Global dairy commodity prices presented a mixed bag in April 2022, as weaker demand has begun to appear.
The milk supply situation in several key export regions continues to deteriorate.
The latest milk production data releases in the United States and New Zealand have been below Rabobank expectations set in December 2021. New Zealand milk production was down 6.1%.
YOY in January 2022, while US milk flows also took a hit of 1.6% YOY in January 2022. The market will be watching closely New Zealand milk supply over the shoulder of the season in a tight global market. In late February, Fonterra lifted its farmgate milk price forecast range for the 2021/22 season to NZ$ 9.30/kgMS to $9.90/kgMS. Thi is now a record milk price forecast for New Zealand farmers.
A contracting US cattle inventory is supporting global beef prices. On 1 January, total US cattle numbers had decreased 2% in 2021 to 91.9m head. Continued drought conditions and mounting input costs of feed and fertiliser are expected by RaboResearch to drive a further contraction of total cattle numbers in 2022. Despite the increase in US 90CL cow supply, demand for New Zealand lean exports has remained elevated, with export earnings to the US up +10% YOY in December 2021. The farmgate North Island bull price was NZ$ 5.90/kg cwt in the last week of February, which is NZc 0.18c above the five-year average price. However, processing delays and backlogs of stock are making it challenging for farmers to capitalise on current prices. The national beef kill was back -3.1% as of 29 January (week 17 of the 2022 season). RaboResearch anticipates that the North Island farmgate bull price will remain elevated in early autumn above the five-year prices average, supported by strong global demand. However, the schedule is likely to face increased downward pressure from processing delays associated with Covid-19.
The record sheepmeat prices have continued into early 2022. The South Island lamb schedule was NZ$ 8.25/kg cwt in the last week of February - $1.88/kg cwt ahead of the five-year average price for the same week. Strong consumer demand and lower global sheepmeat availability continues to underpin strong export earnings. Sheepmeat export earnings were up +17% YOY in December 2021, despite volumes being back -10% YOY for December (compared to very high exports in December 2020). Demand from China and the US remains steady.However, shipping logistics continue to present difficulties getting product to the US and the UK. Recent widespread rain alleviated pressure on lamb backlogs. The national lamb kill for the 2022 season was -7% behind YOY at 22 January (week 16) due to processing delays and a challenging season climatically. RaboResearch anticipates the South Island lamb price will remain elevated above the five-year average through early autumn. Covid-related processing challenges could put downward pressure on the schedule through autumn.
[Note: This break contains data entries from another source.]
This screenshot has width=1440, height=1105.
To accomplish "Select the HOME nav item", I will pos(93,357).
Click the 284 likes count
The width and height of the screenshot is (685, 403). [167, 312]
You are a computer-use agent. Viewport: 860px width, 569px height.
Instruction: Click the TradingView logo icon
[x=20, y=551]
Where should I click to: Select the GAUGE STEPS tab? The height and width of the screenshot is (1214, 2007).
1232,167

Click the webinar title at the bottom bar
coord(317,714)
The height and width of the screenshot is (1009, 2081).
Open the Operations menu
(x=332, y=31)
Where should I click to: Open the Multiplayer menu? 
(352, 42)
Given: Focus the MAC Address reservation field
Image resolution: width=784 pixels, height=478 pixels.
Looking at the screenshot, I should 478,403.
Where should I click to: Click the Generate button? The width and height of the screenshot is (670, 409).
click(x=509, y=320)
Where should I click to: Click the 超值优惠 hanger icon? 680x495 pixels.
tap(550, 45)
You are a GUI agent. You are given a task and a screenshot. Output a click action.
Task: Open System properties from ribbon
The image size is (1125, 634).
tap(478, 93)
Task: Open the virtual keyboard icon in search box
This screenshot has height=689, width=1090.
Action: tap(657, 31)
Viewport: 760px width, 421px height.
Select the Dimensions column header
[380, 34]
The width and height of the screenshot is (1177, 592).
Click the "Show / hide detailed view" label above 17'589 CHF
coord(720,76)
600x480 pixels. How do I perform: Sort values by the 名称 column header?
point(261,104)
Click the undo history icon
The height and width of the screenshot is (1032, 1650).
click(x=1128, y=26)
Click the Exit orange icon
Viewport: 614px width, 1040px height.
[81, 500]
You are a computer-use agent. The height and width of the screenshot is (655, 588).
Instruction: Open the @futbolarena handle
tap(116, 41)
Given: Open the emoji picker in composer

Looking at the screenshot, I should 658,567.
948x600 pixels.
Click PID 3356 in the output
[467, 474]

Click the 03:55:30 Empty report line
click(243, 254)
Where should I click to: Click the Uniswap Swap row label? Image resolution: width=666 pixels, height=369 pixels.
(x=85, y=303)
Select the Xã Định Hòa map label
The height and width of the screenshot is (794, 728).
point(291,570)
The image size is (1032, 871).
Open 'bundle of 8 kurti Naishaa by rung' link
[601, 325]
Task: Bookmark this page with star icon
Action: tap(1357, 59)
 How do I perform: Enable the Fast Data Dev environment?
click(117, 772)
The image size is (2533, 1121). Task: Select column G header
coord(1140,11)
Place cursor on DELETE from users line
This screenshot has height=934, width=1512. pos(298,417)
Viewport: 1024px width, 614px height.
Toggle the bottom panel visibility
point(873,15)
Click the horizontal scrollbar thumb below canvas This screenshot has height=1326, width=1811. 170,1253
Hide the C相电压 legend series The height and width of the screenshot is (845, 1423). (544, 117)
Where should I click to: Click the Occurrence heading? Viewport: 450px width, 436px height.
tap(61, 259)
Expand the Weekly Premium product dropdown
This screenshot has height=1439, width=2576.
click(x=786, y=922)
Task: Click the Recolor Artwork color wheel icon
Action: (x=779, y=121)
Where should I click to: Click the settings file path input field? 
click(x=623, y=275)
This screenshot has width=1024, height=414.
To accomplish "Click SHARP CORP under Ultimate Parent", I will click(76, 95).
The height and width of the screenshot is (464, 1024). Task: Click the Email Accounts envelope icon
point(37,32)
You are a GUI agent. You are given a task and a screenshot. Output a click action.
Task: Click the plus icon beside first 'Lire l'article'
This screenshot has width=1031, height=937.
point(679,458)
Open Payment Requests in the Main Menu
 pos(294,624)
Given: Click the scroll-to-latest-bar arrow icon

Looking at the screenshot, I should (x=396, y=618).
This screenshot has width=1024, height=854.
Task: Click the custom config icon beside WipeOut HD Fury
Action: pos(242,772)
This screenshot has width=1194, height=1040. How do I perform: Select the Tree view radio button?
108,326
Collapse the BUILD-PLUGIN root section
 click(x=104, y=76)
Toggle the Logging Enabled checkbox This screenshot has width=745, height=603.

Russia's invasion of Ukraine has put a major dent in the likelihood of local urea prices significantly declining ahead of the autumn and spring application period. We now expect global urea prices will increase again to levels just below the November peak for the next couple of months, before tapering once again by mid-year. Fertiliser markets are likely to be impacted by the crisis in three ways:
1. Export capacity: Russia itself is a major exporter of fertilisers, especially of ammonium nitrate. Although we are yet to see any official sanctions on fertilisers, the impact of other sanctions, such as the removal of Russian Banks from the SWIFT payments system, is highly likely to reduce the ability of importers to purchase products.
2. Port Access: Many ports across the Black Sea region are now closed. Shipping lines are also avoiding Baltic ports due to the high war insurance premiums and the risk ships may get stuck in the region.
3. Gas Supply: The Nord Stream 2 pipeline has been halted and EU gas prices again have escalated. Russia typically supplies about one third of the EU's natural gas. Given natural gas is the main feedstock for urea, high natural gas prices may elevate urea prices once again.
The NZ$ at USc 0.67 is close to early February values. Although we forecast a rise towards NZ$/US$ 0.71 on a three-month view, this could be thrown out of kilter if geopolitical news worsens and the safe-haven US$ finds additional support. With escalation in Ukraine, the NZ$ could suffer from safe-haven US$ finding more support. RBNZ forecasts the CPI to peak at 6.6% YOY in Q1, before softening towards the end of the year at 4.1% YOY. So far, the NZ$ has risen rather in response to the tone of the RBNZ policy meeting in late February. The NZ central bank has been marked out as one of the most hawkish - supportive of the raising of interest rates to fight inflation.